## Entries taken from a collection
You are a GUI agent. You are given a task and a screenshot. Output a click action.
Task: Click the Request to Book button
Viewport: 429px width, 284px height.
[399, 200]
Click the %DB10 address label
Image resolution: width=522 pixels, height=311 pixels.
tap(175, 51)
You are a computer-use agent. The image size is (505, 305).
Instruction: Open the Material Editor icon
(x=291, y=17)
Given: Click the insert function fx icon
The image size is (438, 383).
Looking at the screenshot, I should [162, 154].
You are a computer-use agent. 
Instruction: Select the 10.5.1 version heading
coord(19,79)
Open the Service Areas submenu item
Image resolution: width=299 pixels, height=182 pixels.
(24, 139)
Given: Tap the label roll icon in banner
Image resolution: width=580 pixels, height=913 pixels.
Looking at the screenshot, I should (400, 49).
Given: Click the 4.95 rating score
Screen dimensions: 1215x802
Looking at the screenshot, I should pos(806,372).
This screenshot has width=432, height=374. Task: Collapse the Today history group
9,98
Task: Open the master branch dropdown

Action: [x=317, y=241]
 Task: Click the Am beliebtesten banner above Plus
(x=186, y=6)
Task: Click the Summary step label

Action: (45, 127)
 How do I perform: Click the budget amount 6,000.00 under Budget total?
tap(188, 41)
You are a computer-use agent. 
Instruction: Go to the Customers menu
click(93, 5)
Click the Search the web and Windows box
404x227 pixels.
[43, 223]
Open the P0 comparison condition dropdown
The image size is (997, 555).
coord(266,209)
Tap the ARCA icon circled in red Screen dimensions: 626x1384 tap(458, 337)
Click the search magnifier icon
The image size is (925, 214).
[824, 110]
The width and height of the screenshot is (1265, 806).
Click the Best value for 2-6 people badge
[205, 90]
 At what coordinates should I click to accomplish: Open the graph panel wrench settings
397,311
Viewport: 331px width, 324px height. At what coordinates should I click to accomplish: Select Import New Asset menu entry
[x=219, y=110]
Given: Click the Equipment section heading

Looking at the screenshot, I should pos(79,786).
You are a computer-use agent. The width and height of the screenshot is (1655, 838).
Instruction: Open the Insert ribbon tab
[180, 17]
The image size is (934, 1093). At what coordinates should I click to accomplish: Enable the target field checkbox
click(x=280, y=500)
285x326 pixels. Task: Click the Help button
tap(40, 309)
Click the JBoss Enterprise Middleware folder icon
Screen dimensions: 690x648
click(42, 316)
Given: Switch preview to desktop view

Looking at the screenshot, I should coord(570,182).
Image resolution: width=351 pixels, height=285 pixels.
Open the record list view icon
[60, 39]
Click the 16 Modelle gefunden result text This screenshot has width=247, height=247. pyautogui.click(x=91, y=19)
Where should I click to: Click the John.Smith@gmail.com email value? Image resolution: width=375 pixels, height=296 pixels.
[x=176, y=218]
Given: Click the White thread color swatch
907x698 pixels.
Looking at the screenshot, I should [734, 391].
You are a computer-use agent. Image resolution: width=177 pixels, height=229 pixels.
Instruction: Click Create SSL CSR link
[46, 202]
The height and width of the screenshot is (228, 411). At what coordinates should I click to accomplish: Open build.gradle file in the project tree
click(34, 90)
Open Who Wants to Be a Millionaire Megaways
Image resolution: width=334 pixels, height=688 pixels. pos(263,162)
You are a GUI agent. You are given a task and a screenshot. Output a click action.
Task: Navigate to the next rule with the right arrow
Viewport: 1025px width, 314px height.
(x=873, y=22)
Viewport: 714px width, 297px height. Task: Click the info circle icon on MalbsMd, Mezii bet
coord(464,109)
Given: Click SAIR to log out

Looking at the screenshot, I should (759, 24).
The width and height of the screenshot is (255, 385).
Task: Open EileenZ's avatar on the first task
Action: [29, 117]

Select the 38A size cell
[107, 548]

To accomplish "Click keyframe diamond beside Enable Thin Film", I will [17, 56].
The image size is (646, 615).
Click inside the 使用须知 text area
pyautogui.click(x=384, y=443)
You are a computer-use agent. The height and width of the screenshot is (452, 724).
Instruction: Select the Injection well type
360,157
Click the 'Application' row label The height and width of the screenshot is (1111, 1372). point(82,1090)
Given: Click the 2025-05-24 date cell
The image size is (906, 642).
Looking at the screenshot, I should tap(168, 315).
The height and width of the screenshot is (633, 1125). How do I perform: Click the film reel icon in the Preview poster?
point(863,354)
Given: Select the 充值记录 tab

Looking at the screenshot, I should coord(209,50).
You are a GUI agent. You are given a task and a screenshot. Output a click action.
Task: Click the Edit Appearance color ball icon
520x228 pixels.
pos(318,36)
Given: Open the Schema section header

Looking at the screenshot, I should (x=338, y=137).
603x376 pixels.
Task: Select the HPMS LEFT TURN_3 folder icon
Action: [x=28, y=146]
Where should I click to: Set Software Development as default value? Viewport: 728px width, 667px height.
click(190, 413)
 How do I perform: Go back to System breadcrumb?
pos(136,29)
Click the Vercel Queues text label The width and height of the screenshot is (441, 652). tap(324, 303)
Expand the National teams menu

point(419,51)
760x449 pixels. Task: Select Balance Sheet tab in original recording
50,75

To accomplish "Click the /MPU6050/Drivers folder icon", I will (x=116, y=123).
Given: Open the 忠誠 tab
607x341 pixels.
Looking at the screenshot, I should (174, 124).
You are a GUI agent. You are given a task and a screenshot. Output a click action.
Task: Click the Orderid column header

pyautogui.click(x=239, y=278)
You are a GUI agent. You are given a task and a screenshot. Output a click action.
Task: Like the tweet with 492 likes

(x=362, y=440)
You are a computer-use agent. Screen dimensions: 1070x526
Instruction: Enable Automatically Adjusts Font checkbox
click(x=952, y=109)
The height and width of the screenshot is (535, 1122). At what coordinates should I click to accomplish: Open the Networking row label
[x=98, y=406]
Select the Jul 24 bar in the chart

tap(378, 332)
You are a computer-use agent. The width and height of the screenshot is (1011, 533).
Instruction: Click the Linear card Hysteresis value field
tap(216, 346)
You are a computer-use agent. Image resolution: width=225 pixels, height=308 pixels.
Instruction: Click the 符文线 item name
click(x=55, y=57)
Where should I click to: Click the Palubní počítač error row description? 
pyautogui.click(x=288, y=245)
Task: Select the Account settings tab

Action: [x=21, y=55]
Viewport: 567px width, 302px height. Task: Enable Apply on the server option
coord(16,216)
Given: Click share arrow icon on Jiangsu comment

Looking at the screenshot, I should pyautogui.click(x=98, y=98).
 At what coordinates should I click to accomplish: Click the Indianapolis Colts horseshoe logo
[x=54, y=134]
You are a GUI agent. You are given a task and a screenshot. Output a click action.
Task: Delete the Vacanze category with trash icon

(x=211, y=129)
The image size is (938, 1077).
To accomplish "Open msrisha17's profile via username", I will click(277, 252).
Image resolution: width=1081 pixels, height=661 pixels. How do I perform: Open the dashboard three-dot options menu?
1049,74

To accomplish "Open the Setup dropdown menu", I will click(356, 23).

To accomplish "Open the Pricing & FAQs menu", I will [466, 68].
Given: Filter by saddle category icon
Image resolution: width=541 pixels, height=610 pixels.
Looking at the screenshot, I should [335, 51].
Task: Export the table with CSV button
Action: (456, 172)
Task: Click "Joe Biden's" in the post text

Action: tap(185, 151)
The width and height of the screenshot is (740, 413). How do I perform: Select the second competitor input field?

## Exercise
Please report the number of lines in the data that include "color", with no other words.

## Written response
2